_WORK ORDER_. Leave out the pictures and print precisely the lines from the line with "Switch to Fixed" to the final line of the entries, both ends included.

══ RECORDS FOR THIS TASK ══

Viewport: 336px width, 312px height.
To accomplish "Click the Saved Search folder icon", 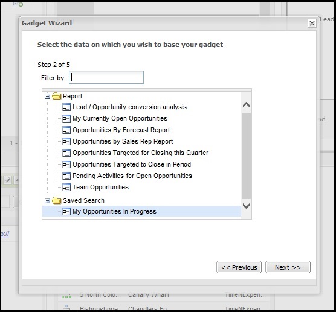I will pos(57,200).
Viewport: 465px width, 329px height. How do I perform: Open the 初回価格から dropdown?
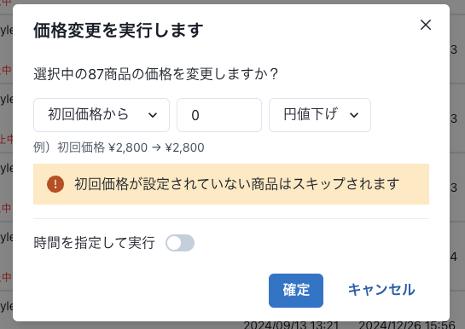coord(102,115)
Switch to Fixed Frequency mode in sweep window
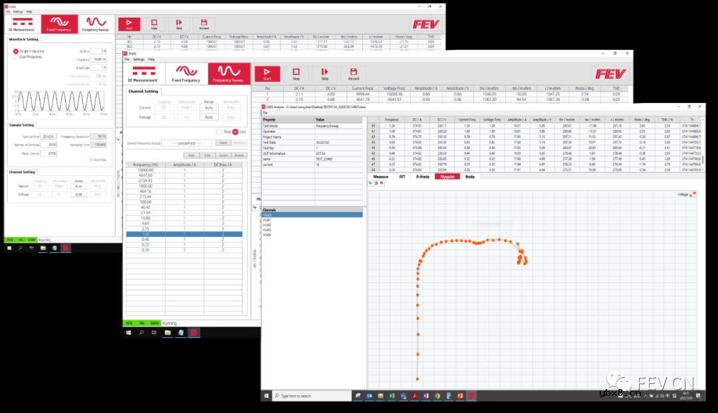The image size is (718, 413). pyautogui.click(x=185, y=74)
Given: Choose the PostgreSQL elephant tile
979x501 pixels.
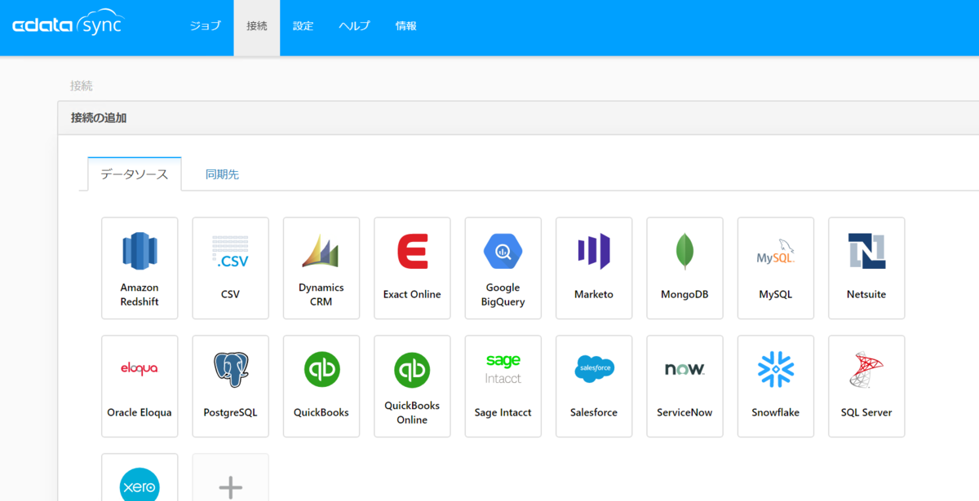Looking at the screenshot, I should (230, 386).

═══

_ANSWER SPACE_.
Switch to Fixed Frequency mode in sweep window
The image size is (718, 413). pyautogui.click(x=185, y=74)
Given: Choose the PostgreSQL elephant tile
979x501 pixels.
Looking at the screenshot, I should (230, 386).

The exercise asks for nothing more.